Deyrulzafaran Manastırı :Deyrulzafaran ya da Süryaniler’in tercih ettiği ismiyle Mor Hananyo Manastırı, Mardin’e yaklaşık 5 km uzaklıkta dağlar arasındaki bir vadide bulunmaktadır. İlk yapının 5. yüzyılda inşa edildiği manastırda farklı özellikte ve dönemlerde kullanılmış yapılar bulunmaktadır
Romalılar döneminde kale olarak kullanılmasından sonra bazı Azizler tarafından manastıra dönüşüm başlar.

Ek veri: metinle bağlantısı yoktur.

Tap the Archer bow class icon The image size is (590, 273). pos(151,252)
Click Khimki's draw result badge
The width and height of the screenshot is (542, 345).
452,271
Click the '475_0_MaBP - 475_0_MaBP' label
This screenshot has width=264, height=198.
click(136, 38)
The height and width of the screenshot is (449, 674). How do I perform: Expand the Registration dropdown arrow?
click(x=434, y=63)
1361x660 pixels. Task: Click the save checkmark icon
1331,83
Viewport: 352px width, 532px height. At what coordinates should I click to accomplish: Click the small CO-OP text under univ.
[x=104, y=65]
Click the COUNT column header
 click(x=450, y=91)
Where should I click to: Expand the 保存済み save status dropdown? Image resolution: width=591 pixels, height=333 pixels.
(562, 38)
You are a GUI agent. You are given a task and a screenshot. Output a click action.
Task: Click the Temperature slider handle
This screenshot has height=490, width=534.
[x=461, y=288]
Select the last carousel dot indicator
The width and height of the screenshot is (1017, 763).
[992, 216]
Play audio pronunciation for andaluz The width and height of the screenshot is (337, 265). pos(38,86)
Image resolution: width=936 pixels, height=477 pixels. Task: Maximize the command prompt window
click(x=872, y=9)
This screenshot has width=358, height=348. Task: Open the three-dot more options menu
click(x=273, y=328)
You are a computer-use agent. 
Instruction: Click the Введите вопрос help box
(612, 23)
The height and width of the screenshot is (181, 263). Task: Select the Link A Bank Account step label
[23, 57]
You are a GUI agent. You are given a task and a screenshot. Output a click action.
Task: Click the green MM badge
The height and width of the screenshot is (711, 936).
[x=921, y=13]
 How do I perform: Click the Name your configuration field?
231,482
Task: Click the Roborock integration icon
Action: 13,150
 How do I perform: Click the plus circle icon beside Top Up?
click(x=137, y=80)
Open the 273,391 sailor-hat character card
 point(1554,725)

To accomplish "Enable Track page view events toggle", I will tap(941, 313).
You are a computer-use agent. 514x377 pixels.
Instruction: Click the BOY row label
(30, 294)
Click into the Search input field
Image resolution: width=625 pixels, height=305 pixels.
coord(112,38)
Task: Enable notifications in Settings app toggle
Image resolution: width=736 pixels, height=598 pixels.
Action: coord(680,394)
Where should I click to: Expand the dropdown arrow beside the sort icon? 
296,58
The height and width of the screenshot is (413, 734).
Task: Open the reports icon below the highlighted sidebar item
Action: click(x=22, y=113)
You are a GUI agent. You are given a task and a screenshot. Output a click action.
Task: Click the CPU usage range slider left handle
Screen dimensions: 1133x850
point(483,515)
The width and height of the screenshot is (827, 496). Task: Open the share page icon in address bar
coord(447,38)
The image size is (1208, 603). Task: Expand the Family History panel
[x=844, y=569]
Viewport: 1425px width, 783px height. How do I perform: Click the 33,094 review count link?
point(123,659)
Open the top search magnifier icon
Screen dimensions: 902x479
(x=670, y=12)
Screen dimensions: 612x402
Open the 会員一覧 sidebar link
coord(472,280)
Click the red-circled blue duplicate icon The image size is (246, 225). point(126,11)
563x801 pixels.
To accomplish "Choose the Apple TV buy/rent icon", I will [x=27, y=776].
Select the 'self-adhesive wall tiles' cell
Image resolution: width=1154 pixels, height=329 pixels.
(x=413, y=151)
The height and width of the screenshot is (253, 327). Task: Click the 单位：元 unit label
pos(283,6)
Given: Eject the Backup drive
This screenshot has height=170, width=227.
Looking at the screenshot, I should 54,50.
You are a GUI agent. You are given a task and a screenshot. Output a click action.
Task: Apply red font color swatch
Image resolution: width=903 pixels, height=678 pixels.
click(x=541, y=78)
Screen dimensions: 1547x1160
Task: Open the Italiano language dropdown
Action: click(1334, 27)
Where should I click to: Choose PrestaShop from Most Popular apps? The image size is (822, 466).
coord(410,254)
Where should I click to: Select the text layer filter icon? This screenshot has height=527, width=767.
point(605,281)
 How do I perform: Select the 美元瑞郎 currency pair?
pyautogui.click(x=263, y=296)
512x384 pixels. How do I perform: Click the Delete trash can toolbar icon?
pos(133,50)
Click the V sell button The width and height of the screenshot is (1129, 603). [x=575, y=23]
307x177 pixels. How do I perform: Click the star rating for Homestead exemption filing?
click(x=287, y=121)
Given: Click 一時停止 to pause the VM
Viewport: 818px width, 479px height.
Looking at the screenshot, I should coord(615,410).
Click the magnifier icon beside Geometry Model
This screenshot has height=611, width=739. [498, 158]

Tarihte Mor Şleymun Manastırı adıyla da anılmış olan Deyrulzafaran’ın 15. yüzyıldan sonra Zafaran yani Safran çiçeklerinden esinlenilerek Deyrulzafaran adıyla anıldığı kabul edilmektedir.
Süryaniler için hala çok özel bir mekân olan Deyrulzafaran Manastırı’nın dini anlamda çok değerli olmasının yanı sıra kültürel açıdan da değerlidir. 1895 yılında vefat eden 4. Petrus, manastır patrikliği görevine ek olarak bölgedeki ilk matbaayı getiren isimlerdendir.
Mardin programı ardından turumuzun sonuna geliyoruz. Rehberimiz ile vedalaşıp Konya ya doğru yola çıkıyoruz.